These socialist states were not complete dystopian failures like the capitalist west painted them as in their media. They were quite successful in specific areas, specifically accomplishing the same urbanization, industrialization, and transforming of self-sufficient peasants into wage workers that western capitalism’s industrial revolution took many more decades to accomplish. On the front of repressiveness, these societies were bureaucratic police states. Stalin’s rule was probably the worst in any of these examples because he ruled Russia almost exclusively through the brutality of the secret police. After Stalin the Russian communist party resumed it’s function as the major authority in the socialist state (Stalin had circumvented it with his secret police terror), but the use of the secret police to keep people in line continued. These societies have been compared to Fascist regimes such as Italy under Mussolini and Germany under the Nazis. This even spawned a whole new theory of societies called “totalitarianism”. These sort of comparisons are often very misleading. The state socialist regimes were at least products of failed revolutions where the masses of people overthrew the existing state and ruling class, only for a small clique to take power, construct a new state, and solidify itself as the new ruling class. Fascist regimes were installed by moderate conservatives to protect the capitalist system from revolutionary movements and economic crises by killing and jailing all of it’s opponents.
So how did state socialism work? As previously stated these regimes came into being when there was a popular uprising that overthrew the old rulers and exploiters, typically semi-feudal empires(Russia, North Korea), nationalist warlord governments(China), or capitalist dictatorships backed by the west(Cuba, Vietnam). Once this was achieved a tiny group of bureaucrats, specifically within the communist party, appointed themselves the new ruling clique, set up their own state, and nationalized production to position themselves as the group with control over production – the ruling class.

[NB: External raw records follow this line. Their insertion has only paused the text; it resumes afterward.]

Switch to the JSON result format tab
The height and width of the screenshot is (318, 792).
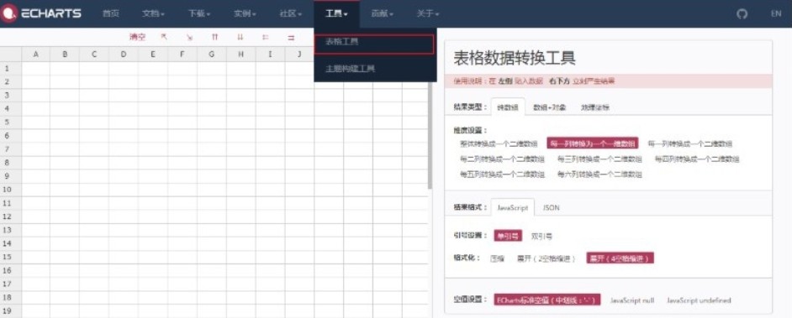(x=551, y=207)
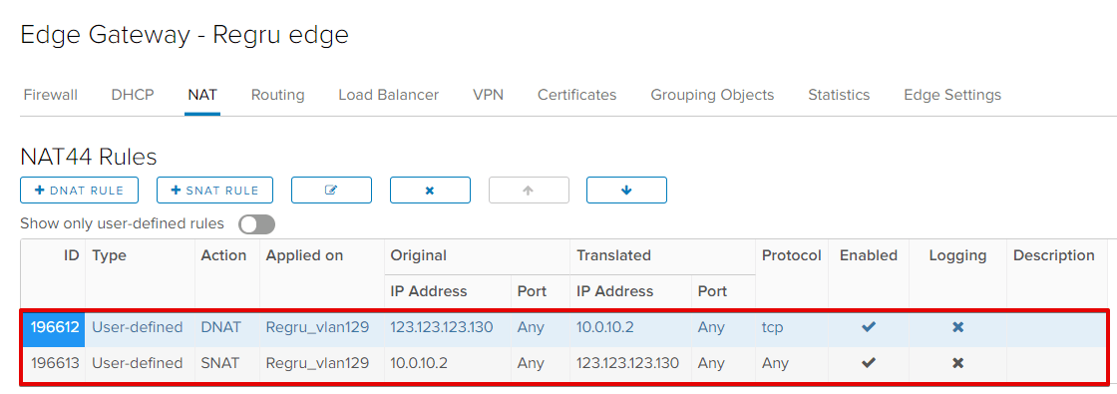Click the edit rule pencil icon button
Screen dimensions: 1117x394
[331, 191]
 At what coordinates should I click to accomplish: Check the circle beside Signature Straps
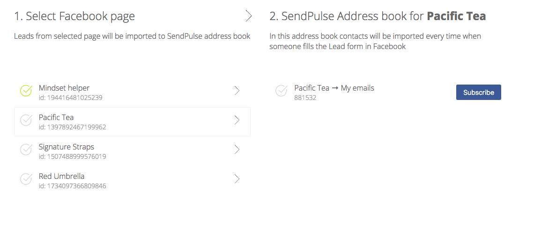point(26,149)
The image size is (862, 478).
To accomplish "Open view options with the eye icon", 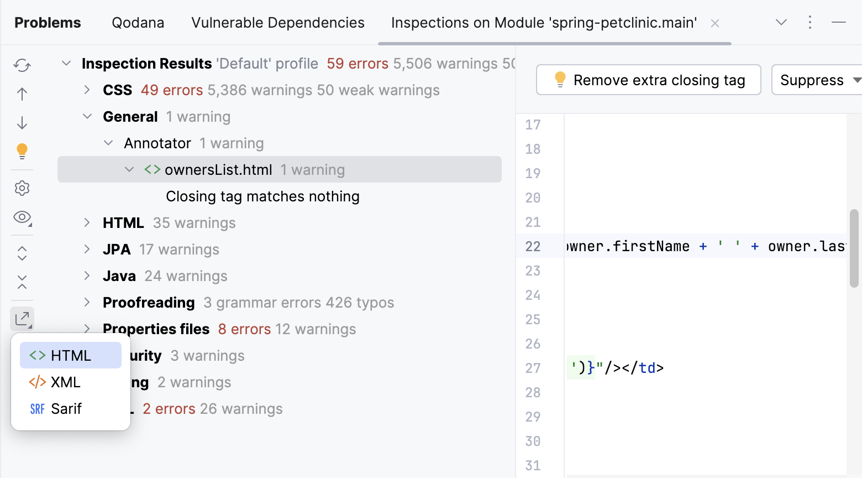I will point(22,217).
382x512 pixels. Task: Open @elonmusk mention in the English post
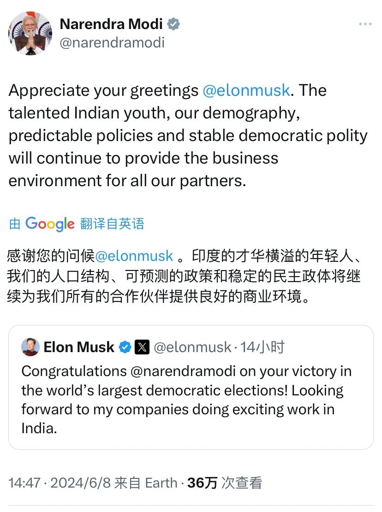click(x=246, y=90)
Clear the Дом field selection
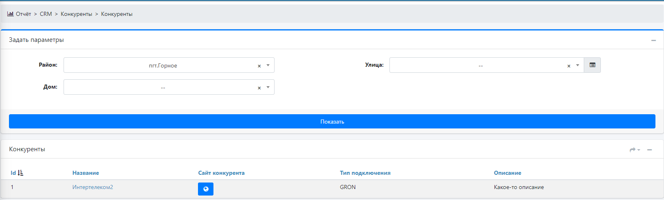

As Anarchist Communists pointed out in almost a century of debate with Marxists; communism being a free society without class division and domination, could only be achieved through the action of the masses of oppressed and exploited people themselves. The state would have to be destroyed, and all ruling cliques and classes dethroned and replaced by collective popular power and administration. By consolidating themselves as the ruling class through setting up a new state that protected their power these revolutionary communists destroyed even the possibility of moving toward communism in the first place.
These regimes declared themselves “socialist” because they nationalized production and land, meaning they turned it over to the state. They claimed that communism would be reached at a later stage when socialist development was complete. “Real” socialism, as fought for by centuries of socialists meant that production and land be completely socialized becoming the property of all mankind, rather than just being handed over to the state. Socialism also isn’t possible without communism. If production is owned and controlled by the whole human race than it’s products must be distributed directly to satisfy their needs.
State socialist societies were organized first and for most, by the state. They were organized by the managerial bureaucracy within it, principally within the communist party. Since the state these bureaucrats ran owned all production they were the group with control over it. The vast majority of people owned no production and to get access to means of consumption and subsistence it produced had to work wage labor jobs for the state. What these workers produced above what they needed to survive was extracted by the managerial bureaucracy and used to develop the nation’s economy with part of it going to the bureaucrats subsistence. This is effectively the economic structure of capitalism. The only major differences are that what workers produce is reinvested into competing firms rather than the national economy and that the state owns production rather than private persons. However, the state firms that made up the state socialist economy competed with each other and capitalist property is not always the property of private individuals. State owned enterprises, or SOES have become a main fixture of the modern capitalist economy. An example would be postal services around the world, including the US Postal Service. State socialism was capitalism, developing state capitalism. State capitalism is a word Marx and Engels used to describe capital under state monopoly. Moreover because the state lead industrialization and collectivization was developing capital these societies were certainly not transitional to any kind of socialism, or communism.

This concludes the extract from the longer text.